* YOUR INSTRUCTIONS
Which lines of the data below contain the string "Action"? Find them and copy each one.

* DATA FOR THIS EXERCISE
* * *

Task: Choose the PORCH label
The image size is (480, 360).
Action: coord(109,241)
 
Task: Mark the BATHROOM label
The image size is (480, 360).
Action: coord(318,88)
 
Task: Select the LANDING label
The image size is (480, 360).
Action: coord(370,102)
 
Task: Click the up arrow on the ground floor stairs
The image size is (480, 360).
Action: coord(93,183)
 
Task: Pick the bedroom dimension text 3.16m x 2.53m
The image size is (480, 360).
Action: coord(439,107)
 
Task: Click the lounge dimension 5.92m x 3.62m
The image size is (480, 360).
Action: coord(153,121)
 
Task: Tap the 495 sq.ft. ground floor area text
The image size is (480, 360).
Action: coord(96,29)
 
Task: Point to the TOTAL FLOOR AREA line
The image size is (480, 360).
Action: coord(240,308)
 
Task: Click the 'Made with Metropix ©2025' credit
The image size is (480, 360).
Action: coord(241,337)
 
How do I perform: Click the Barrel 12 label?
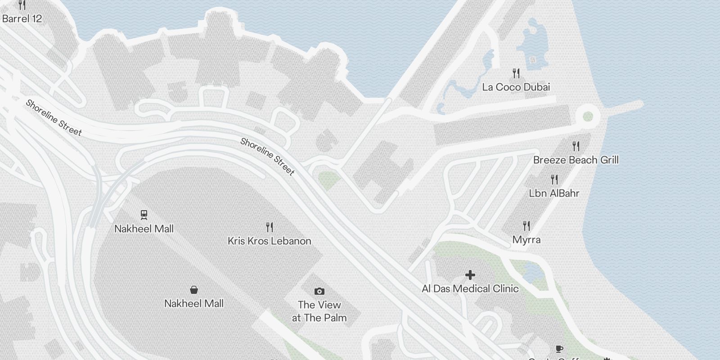coord(22,18)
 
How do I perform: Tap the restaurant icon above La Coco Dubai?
coord(516,73)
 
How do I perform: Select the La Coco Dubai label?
coord(516,87)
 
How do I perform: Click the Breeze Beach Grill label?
coord(576,160)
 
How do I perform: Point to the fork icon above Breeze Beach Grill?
coord(576,146)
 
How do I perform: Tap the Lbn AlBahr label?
coord(554,193)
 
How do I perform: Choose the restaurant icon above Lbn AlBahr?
coord(554,180)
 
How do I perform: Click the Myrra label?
coord(526,239)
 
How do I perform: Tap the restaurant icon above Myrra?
coord(526,225)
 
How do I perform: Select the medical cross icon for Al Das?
coord(470,274)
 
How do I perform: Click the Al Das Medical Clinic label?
coord(470,288)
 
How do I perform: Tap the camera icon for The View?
coord(319,291)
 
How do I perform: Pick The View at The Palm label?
coord(319,311)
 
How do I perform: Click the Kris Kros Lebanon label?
coord(269,241)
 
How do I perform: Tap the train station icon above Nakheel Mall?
coord(144,214)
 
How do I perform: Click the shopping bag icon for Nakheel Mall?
coord(194,289)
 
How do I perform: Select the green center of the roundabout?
coord(588,117)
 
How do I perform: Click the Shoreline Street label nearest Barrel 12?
coord(54,117)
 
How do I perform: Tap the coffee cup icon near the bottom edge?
coord(559,349)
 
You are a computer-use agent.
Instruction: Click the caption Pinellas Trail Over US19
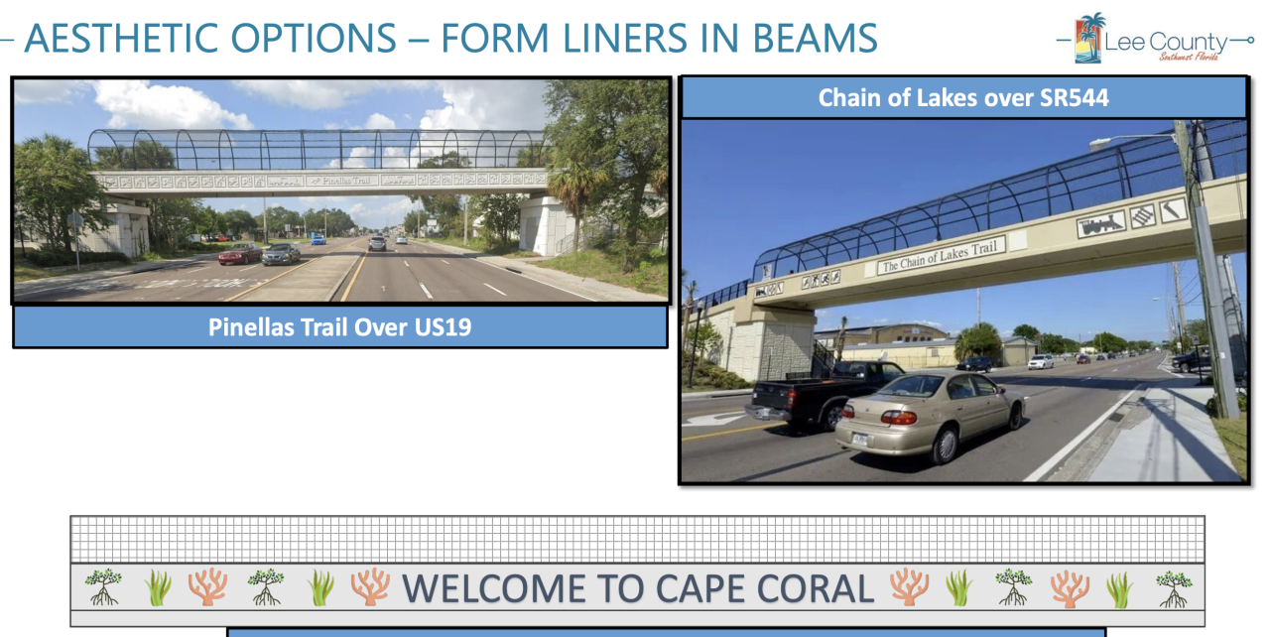(339, 326)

* * *

* CORRECT OUTPUT
Action: coord(109,241)
Action: coord(318,88)
Action: coord(370,102)
Action: coord(93,183)
Action: coord(439,107)
Action: coord(153,121)
Action: coord(96,29)
Action: coord(240,308)
Action: coord(241,337)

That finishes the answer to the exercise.